Breaking down the ego
When you’re a working professional - particularly in law - a healthy ego is a job requirement. Because success in law is relatively easy owing to the fundamental supply-demand imbalance of professionally regulated services like law, there’s just never a shortage of people who need you and will pay you to help them, even if you’re absolutely terrible at your job. Not to mention the way society tends to treat lawyers with a level of respect that isn’t necessarily deserved.
Business is very much not like that. Semi-publicly not becoming an overnight millionaire over the past 2 years in front of all of the friends, family, and acquaintances who knew and respected me as a lawyer, and who have been quietly murmuring about what a shame it is that I seem to have lost it and am wasting my license while tilting at entrepreneurial windmills, has slowly but surely killed off that healthy ego I had.
I was a pretty successful lawyer and on a path to becoming either a prominent counsel or potentially a judge at some point. That pedigree of success led me to believe I’d quickly achieve a similar level of success in tech. Particularly legal tech. A successful lawyer who taught himself to code? I was obviously going to make ‘Uber for law’ inside of 2 years.
Oopsie woopsie.
I might still make something big at some point. But at this stage, I’ve accepted that when it comes to business, I am a full-blown rookie and have to act as such. Thus - the short-term plan.
Accepting what’s right in front of me
I came to legal tech to save the justice system with my brilliance. I keep building very cool legal tech apps that make lawyering easier, simpler, and would necessarily improve the quality of legal service delivery. I show them to my colleagues. 5 times out of 10, they look excited/confused and rattle off 25 new features that might convince them to try it and maybe pay me $30 a month to use it.
The other 5 times? They ask if they can just pay me to do the work for them instead.
By accident, I’ve been building up a legal outsourcing business that is about as unsexy as a business could be. But - that’s where the money keeps coming from. And of course, the tech I’m building makes it easier to service the contracts and doesn’t have to be super polished because I (and the occasional person I contract with to help me) am/are the only people using them. And, because it’s not a subscription tool they’re paying for but for a real person to deliver a finalized product, the price per engagement is exponentially higher.
So? Do that, my wife says. You can go pretty far servicing lawyers’ needs as an outsourcing company built on top of the connections, legal expertise, and home-built tech that you have, she says. And as always, she is right.
It’s not ‘Uber for law’, but there’s clearly a large market for servicing a variety of my colleagues’ needs, and a scalable business to be built.
Do I love the idea? No. Am I saving the world? No. Am I capable of doing it, and does it have a good shot at becoming a successful company? Absolutely.
So, that’s what I’m doing now. I get to keep building and using my cool tech, while actually seeing money come in the door and happy customers (my colleagues) go out.

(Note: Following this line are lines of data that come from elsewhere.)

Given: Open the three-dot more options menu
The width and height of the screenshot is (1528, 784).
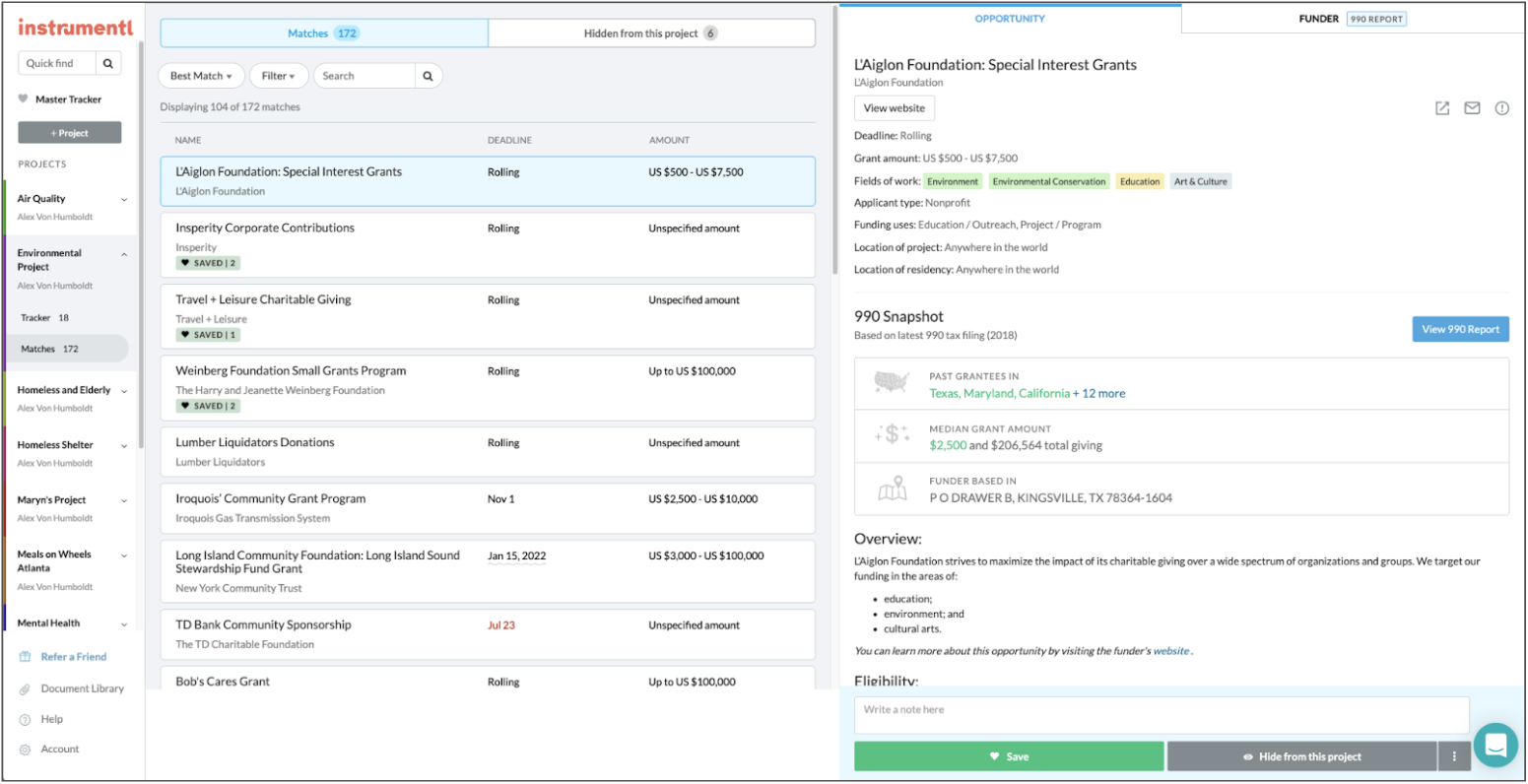Looking at the screenshot, I should pyautogui.click(x=1453, y=756).
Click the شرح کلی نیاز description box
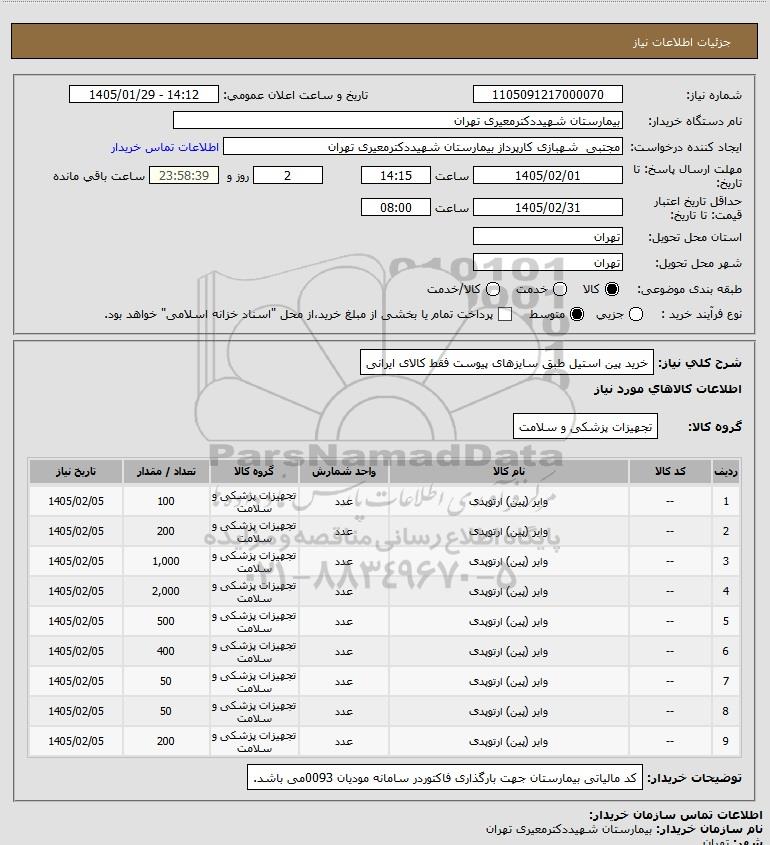Screen dimensions: 770x845 [x=507, y=363]
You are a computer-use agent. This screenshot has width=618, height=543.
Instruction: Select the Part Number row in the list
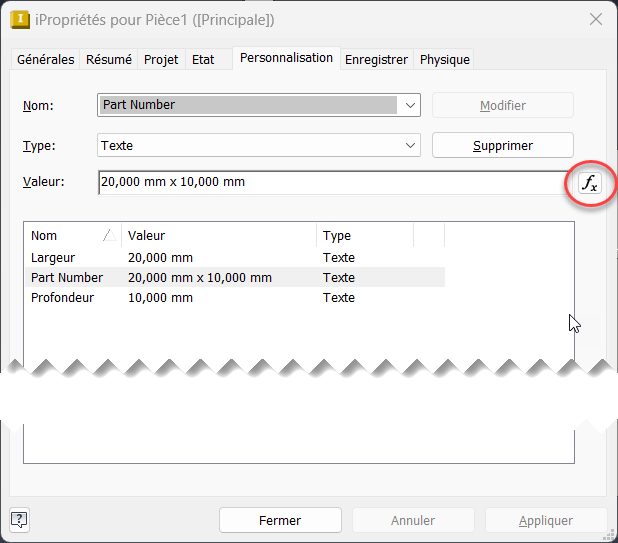[x=67, y=278]
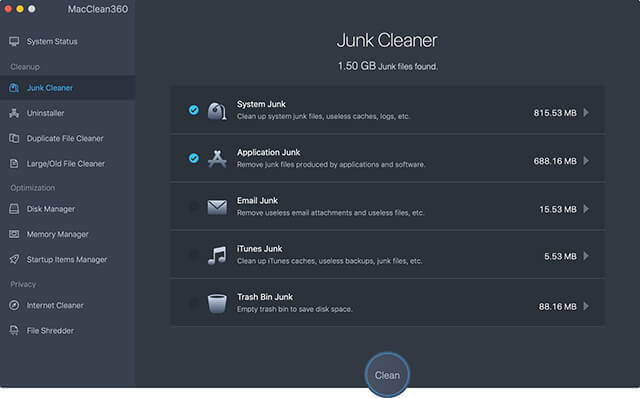Select Junk Cleaner in sidebar
640x398 pixels.
pyautogui.click(x=68, y=88)
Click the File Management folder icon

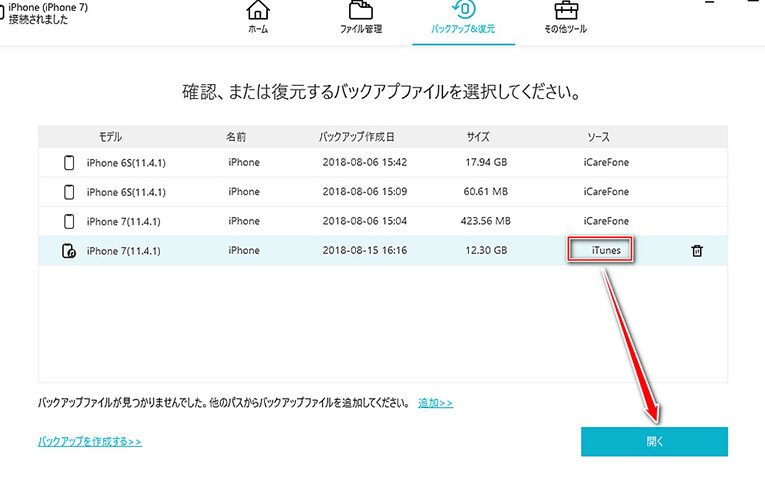coord(360,10)
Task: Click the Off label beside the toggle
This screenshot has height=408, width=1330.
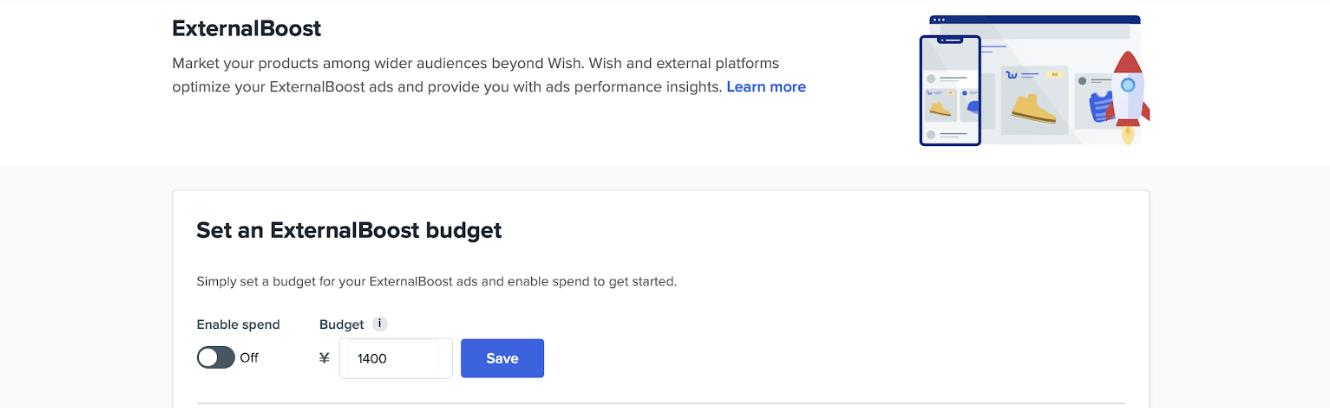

It’s not the dream that I thought/wanted it to be. But it’s a viable business and a good schedule.
TIL - www is a subdomain
I don’t know why this never occurred to me before, but the ‘www’ prefix we all grew up using for websites is a subdomain. And now understanding what a subdomain is, it seems really weird to me that basically all websites operated on that one subdomain for years. It seems very arbitrary. Wonder if I can find any interesting articles about that and why it started dying off.